Glorreiche Vergangenheit

Diesen eskapistischen Motiven (Gondeln, Lagune, Markusplatz, verfallende Palazzi) stehen jene Bilder gegenüber, die von der glorreichen Vergangenheit der Stadt erzählen: von der Seemacht, deren Einflusssphäre sich bis Zypern erstreckte, oder der Handelsgroßmacht, die auch über Padua und Verona herrschte. Im 19. Jahrhundert war diese Rolle Venedigs längst passé, weswegen die Schau mit einer Reihe von großformatigen Bildern eröffnet, die von der Selbstmusealisierung Venedigs handeln und ohne historische Erläuterungen oft nicht verständlich wären. Die Geschichte des Dogen Foscari und seines Sohnes mag man noch aus Verdis Oper I due Foscari kennen (Kaiser Ferdinand I. beauftragte das Bild persönlich bei Michaelangelo Grigoletti), der Untergang des Handelsschiffes Pegno D’Amicizia vor Holland ist wohl weniger bekannt – genauso wie der Maler des Unglücks, Christian Cornelis Kannemanns.

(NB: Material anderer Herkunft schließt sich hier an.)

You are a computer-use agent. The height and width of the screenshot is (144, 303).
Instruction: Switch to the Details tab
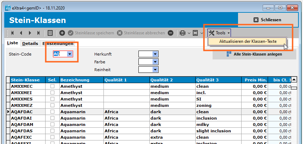point(30,44)
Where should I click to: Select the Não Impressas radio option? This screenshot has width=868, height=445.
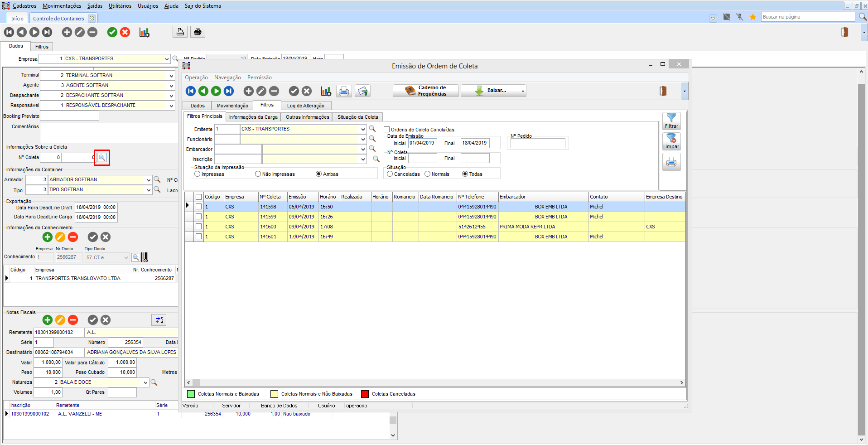coord(258,174)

Michelangelo Grigoletti hatt die Geschichte des Dogen Foscari und seines Sohnes festgehalten.
Foto: Stoll/Belvedere

Bände spricht auch das grellbunte Gondel-Gemälde von Jacopo d’Andrea, auf dem Giovanni Bellini und Albrecht Dürer eine gemeinsame Ausfahrt unternehmen. Die ruhmreiche Epoche der venezianischen Malerei zu Anfang des 16. Jahrhunderts, als Künstler wie Giorgione, Tizian oder eben Bellini bis auf die Kunst nördlich der Alpen ausstrahlten, war zur Entstehungszeit des Bildes, 1856, lange vorbei.

Erst Ende des Jahrhunderts wird es zur ersten Ausgabe der Venedig-Biennale kommen – der weltweit ersten ihrer Art. In rund zwei Monaten wird sich die Stadt wieder im internationalen Kunstlicht sonnen. In der Vergangenheit war ihr das nur zeitweise vergönnt.